Mike LangGrilling, Beef

An ode to Pastrami

Mike LangGrilling, Beef
An ode to Pastrami

I love celebrating St. Patrick's Day, but not in the modern/traditional sense. I'm too old, and mostly irritable, for the amateur hour tour de force of green beer and over indulgence. I am, however, all about getting up for a Guinness breakfast, sipping some Irish whiskey, or enjoying an Irish stout or four. I also consider St. Patricks' Day a gateway to Spring. I'm all about celebrating anything mentioning warmer weather!

In terms of grilling, it might come as a surprise, but I've never corned my own beef or worse, smoked my own pastrami. I have "grilled" corned beef, but I "cheated" and bought my beef already brined. In hindsight, I have had my St. Patrick's Day priorities reversed.

No more.

It's just a matter of salt.

Corning is an older term for a wet brine. "Back in the day," salt crystals were described as cereal grains, resembling corn kernels, thus corning, the process of soaking meat in a salt water solution is a brine. A brine is an easy way to add moisture to meat and in the case of corned beef, traditionally made with beef brisket, early immigrants to the United States found it a delicious yet cheaper alternative to pork.

Corned beef and pastrami are kissing cousins. Corned beef is cooked in a water bath, pastrami is smoked or as the fantastic Michael Ruhlman opines, pastrami is "corned beef under a smoky crust." Yes, smoke!

It's just a matter of time.

Brines can range anywhere from 5 - 10%. Most of the brines I found were somewhere in the middle. The only difference between brine percentages is time. A lower percentage brine might need more time. A higher percentage, less.

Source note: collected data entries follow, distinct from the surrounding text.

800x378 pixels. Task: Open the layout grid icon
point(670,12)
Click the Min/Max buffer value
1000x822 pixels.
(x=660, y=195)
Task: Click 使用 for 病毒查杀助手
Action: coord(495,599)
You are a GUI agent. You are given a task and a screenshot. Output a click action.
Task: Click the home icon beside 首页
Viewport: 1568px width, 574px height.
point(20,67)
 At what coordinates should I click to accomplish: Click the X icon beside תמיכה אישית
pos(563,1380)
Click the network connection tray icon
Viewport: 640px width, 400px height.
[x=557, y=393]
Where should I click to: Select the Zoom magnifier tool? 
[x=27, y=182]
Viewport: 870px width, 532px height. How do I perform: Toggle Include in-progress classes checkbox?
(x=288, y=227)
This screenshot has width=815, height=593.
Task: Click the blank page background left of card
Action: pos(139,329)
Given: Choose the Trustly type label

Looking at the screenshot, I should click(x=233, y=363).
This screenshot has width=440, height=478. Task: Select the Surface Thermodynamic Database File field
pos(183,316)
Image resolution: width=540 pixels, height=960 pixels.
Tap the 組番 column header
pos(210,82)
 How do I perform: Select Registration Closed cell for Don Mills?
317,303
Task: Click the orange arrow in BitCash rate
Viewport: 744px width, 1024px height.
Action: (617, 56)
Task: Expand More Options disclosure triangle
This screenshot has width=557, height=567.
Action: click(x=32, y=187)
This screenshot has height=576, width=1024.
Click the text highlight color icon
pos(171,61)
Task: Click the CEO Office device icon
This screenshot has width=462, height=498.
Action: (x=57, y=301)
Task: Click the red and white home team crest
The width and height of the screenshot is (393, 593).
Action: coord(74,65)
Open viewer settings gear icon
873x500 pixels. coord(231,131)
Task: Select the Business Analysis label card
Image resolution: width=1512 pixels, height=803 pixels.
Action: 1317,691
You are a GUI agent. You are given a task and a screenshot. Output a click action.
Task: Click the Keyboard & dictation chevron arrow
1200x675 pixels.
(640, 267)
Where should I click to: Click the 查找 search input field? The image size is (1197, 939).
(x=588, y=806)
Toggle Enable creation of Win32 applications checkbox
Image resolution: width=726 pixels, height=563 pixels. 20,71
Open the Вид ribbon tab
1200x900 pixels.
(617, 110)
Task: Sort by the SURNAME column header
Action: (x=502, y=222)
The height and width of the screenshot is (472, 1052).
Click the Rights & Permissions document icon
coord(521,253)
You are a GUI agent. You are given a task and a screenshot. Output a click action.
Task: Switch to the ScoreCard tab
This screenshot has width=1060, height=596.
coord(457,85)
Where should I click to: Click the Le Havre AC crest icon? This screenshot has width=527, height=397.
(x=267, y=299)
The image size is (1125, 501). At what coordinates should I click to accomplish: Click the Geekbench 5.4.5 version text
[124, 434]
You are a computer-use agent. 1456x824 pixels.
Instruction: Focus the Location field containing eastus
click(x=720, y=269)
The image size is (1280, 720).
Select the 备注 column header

I opted for a 10-pound brisket flat and a higher percentage brine. As with all things salt, a "salty" brine yields a salty piece of meat. Although pastrami is smoked to an internal temperature of 150° F, it is often finished by either being slowly cooked in water or steamed. A middle approach would be to use the Weber Smokey Mountain Cooker (WSM) and take it to a final temp of 200° F. Since the WSM is a purist low and slow approach, I opted for the traditional hot smoke/water. Also, since I didn't desalinate the meat ahead of cooking, I found the water bath as a more efficient substitute. If the plan is to WSM the whole way, cut back to a 5% brine.

by Mike Lang - with many thanks to Michael Ruhlman, Taylor Boetticher, and Toponia Miller.

The Brine

8 liters water
700 grams kosher salt
500 grams sugar
84 grams pink salt
16 grams Pickling Spice

10-pound beef brisket, flat, trimmed of excess fat.
2 Tablespoon black peppercorns
2 Tablespoon coriander seeds
1 Tablespoon mustard seeds

In a large pot, add the brine ingredients.

Heat until it simmers and then stir occasionally until the ingredients have dissolved. Here's the most important part, remove the brine from heat and allow to cool....as in very cool. Preferably in the refrigerator. The meat needs to be added to the brine so it "brines" and not cooks. 

Submerge the beef in the brine. It needs to be weighted down to ensure maximum surface coverage. Store sealed in the refrigerator for 3-5 days.

Once the time is up, remove the beef from the brine. Rinse with water and pat dry with paper towels. 

Place the peppercorns, coriander seeds, and mustard seeds in a spice grinder and grind till coarse.

Cover the brisket with the rub.

Prepare the smoker for direct low heat, 200°-250° F. Add several large wood chunks, in my case, a mixture of apple and cherry.

Smoke the brisket until it reaches an internal temperature of 150°F, which takes about 5-6 hours.

Remove from the smoker and allow to rest. 


Heat the oven to 275° F. Fill a dutch oven with about an inch of water. Place the beef in the water. Heat the dutch oven on the stove top until the water begins to simmer. Then, cover, and transfer to the oven.

Slow roast for 3 hours.

The slow-roast does two things, it ensures a tender pastrami and helps to remove some of the salt from the brining process.  Yes, I know using an oven is sacrilege. However, since the dutch oven is covered, using the grill isn't adding anything. With that said, if you still have plenty of heat left, the grill is a great option. For me, I have to use the oven at least once a year, so I remember how. This seemed like as good of time as any!

With the pastrami fork tender, remove from the water, and allow to rest for an hour. Slice against the grain, and serve!